Below are lines of data, and only some are wanted. Please repeat exactly those from the line that has "[Facebook] (214, 2472)" through the line that has "Forum (731, 77)".

----

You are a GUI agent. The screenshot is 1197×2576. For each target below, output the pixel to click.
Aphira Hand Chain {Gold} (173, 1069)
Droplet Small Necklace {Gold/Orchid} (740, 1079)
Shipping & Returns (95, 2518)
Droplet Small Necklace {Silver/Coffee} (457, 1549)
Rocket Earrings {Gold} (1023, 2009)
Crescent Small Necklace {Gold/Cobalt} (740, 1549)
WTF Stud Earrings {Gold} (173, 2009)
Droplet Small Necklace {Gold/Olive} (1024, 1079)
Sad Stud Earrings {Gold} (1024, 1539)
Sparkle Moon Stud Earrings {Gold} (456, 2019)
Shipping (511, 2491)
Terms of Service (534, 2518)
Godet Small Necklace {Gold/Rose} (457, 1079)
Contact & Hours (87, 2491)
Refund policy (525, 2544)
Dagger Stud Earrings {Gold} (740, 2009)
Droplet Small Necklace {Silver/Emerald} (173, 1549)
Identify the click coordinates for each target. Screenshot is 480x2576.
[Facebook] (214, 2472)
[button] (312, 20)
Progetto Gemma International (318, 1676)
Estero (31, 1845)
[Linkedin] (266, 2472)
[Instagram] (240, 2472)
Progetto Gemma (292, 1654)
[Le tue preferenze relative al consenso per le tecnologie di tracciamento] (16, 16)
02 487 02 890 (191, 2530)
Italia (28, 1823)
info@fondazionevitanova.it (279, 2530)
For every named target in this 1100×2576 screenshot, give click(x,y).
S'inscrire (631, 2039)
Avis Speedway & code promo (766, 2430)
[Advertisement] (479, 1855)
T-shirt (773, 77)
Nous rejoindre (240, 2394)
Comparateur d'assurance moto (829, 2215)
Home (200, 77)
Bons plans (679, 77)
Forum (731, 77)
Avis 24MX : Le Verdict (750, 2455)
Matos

----

### Answer space
[Facebook] (214, 2472)
[button] (312, 20)
Progetto Gemma International (318, 1676)
Estero (31, 1845)
[Linkedin] (266, 2472)
[Instagram] (240, 2472)
Progetto Gemma (292, 1654)
[Le tue preferenze relative al consenso per le tecnologie di tracciamento] (16, 16)
02 487 02 890 (191, 2530)
Italia (28, 1823)
info@fondazionevitanova.it (279, 2530)
For every named target in this 1100×2576 screenshot, give click(x,y).
S'inscrire (631, 2039)
Avis Speedway & code promo (766, 2430)
[Advertisement] (479, 1855)
T-shirt (773, 77)
Nous rejoindre (240, 2394)
Comparateur d'assurance moto (829, 2215)
Home (200, 77)
Bons plans (679, 77)
Forum (731, 77)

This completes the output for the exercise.